# Excerpted passage
CLIPSᵀᴹ conformational and discontinuous epitope mapping
Precise and cost-effective definition of conformational epitopes and discontinuous epitopes
Given that the vast majority of therapeutic antibodies have a conformational or discontinuous epitope (Figure 1), Pepscan has developed a unique platform that can characterize such epitopes with high accuracy. At Pepscan, we address the 3D spatial conformation of epitopes by using our in-house developed and proprietary CLIPSTM (Chemical Linkage of Peptides onto Scaffolds) technology to map epitopes contained within looped, beta sheet or helical structures with constrained peptides (Figure 2).

# What is expected
Reproduce the epitope mapping passage starting at "CLIPSᵀᴹ conformational and" and ending at "peptides (Figure 2).", substituting "clinical antibodies" for "therapeutic antibodies". The items that come after this text have nothing to do with it.

# Source data
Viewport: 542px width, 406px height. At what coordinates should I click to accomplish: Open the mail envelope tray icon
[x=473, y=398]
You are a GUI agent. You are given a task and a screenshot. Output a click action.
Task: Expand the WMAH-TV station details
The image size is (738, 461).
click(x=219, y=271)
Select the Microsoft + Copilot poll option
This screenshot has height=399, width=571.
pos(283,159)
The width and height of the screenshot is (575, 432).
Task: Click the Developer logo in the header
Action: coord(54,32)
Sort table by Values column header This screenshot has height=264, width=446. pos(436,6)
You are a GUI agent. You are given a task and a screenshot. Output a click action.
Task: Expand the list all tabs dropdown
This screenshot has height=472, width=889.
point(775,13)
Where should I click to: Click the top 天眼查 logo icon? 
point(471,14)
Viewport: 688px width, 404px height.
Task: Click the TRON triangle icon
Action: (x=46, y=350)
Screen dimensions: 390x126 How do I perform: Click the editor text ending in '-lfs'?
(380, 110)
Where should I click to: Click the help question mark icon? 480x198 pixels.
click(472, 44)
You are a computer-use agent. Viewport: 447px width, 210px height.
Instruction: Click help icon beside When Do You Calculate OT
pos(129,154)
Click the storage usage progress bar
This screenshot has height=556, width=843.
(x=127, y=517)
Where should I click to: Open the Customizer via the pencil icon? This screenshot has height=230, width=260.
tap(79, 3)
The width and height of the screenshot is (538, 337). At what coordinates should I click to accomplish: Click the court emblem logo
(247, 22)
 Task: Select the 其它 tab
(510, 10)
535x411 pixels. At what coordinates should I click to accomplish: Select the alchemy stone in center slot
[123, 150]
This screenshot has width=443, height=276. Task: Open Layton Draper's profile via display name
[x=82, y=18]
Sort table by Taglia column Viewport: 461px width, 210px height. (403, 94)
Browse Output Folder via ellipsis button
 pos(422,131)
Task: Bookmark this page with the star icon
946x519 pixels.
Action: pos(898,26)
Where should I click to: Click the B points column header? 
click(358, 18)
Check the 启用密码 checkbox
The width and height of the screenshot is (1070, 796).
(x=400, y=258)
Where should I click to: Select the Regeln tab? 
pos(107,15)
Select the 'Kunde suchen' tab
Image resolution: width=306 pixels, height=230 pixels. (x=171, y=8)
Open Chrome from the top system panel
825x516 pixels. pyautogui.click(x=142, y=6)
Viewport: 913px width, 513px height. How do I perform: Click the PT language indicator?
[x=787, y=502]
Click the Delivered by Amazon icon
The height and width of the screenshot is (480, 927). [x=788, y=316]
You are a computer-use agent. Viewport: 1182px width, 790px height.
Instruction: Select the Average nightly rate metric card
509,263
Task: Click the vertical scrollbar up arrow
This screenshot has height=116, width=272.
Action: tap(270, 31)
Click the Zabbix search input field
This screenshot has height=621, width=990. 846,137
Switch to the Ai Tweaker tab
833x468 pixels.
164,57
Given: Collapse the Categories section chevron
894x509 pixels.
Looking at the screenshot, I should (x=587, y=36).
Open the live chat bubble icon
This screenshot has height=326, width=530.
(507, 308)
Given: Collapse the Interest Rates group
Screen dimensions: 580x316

# Written reply
CLIPSᵀᴹ conformational and discontinuous epitope mapping
Precise and cost-effective definition of conformational epitopes and discontinuous epitopes
Given that the vast majority of clinical antibodies have a conformational or discontinuous epitope (Figure 1), Pepscan has developed a unique platform that can characterize such epitopes with high accuracy. At Pepscan, we address the 3D spatial conformation of epitopes by using our in-house developed and proprietary CLIPSTM (Chemical Linkage of Peptides onto Scaffolds) technology to map epitopes contained within looped, beta sheet or helical structures with constrained peptides (Figure 2).